Petunjuk Kerja:
**A)** Salin tanpa perubahan bagian artikel tentang makanan dan lingkungan. Mulailah pada kata-kata yang memuat "Oleh : Adela", lalu berhentilah setelah "banjir dan badai.".
**B)** Menurut artikel tentang makanan dan lingkungan, bencana alam apa saja yang disebut sebagai efek yang mulai terasa belakangan ini?
**C)** Teruskan artikel tentang makanan dan lingkungan mulai dari kalimat terakhirnya.

Petikan yang Diberikan:

►

------------------------------------------------------------------------------------------------------------------------------------

Advertorial

------------------------------------------------------------------------------------------------------------------------------------

search

Kamis, Mei 01, 2014

Makanan Pun Bisa Merusak Lingkungan

Oleh : Adela Eka Putra Marza 

Persoalan lingkungan hidup dunia semakin hari memang terus semakin mengkhawatirkan. Pengrusakan lingkungan, eksploitasi sumber daya alam secara berlebihan dan gaya hidup yang tidak bersahabat dengan alam menjadi masalah utama terhadap kelestarian lingkungan hidup. Efeknya pun mulai terasa belakangan ini; pemanasan global, serta terjadinya bencana alam seperti banjir dan badai.

◄

Data yang Ditampilkan:

►

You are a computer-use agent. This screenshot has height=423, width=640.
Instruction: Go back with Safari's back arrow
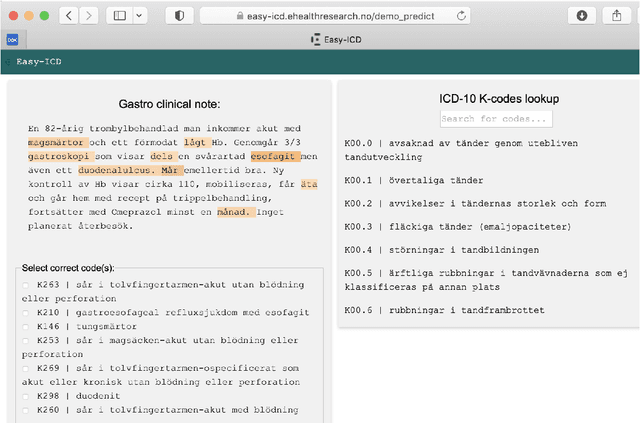(x=68, y=16)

◄

Jawaban Berurutan:
**A)**
Oleh : Adela Eka Putra Marza 

Persoalan lingkungan hidup dunia semakin hari memang terus semakin mengkhawatirkan. Pengrusakan lingkungan, eksploitasi sumber daya alam secara berlebihan dan gaya hidup yang tidak bersahabat dengan alam menjadi masalah utama terhadap kelestarian lingkungan hidup. Efeknya pun mulai terasa belakangan ini; pemanasan global, serta terjadinya bencana alam seperti banjir dan badai.

**B)** Banjir dan badai.

**C)**
Ulah tangan-tangan jahil manusia menjadi penyebab utama kerusakan lingkungan, selain juga sebagian kecil disebabkan oleh bencana alam. Kasus penebangan hutan secara liar, penggunaan zat-zat kimia yang sangat berlebihan oleh bidang industri, hingga gaya hidup yang konsumtif dan tidak cinta lingkungan, merupakan sebagian dari kegiatan manusia yang merusak lingkungan.

Belakangan, perilaku konsumtif dalam memenuhi bahan pangan hingga persoalan limbah makanan itu sendiri, juga mulai menjadi perhatian besar bagi para penggerak aksi penyelamatan lingkungan di dunia. Kebiasaan kita mengonsumsi makanan secara berlebihan dapat berakibat terhadap pengurangan sumber energi. Begitu pula limbah makanan tersebut yang kemudian menjadi masalah berikutnya terhadap lingkungan.

Konsumsi Pangan Berlebihan
Fakta yang ada saat ini di dunia, ternyata banyak sekali makanan yang terbuang sia-sia akibat gaya hidup yang konsumtif manusia. Padahal di satu sisi dunia, juga masih banyak warga bumi yang kekurangan pangan dan kelaparan. Makanan yang terbuang percuma itupun berdampak terhadap lingkungan hidup, karena semua sumber daya dan input dalam pembuatannya juga terbuang percuma.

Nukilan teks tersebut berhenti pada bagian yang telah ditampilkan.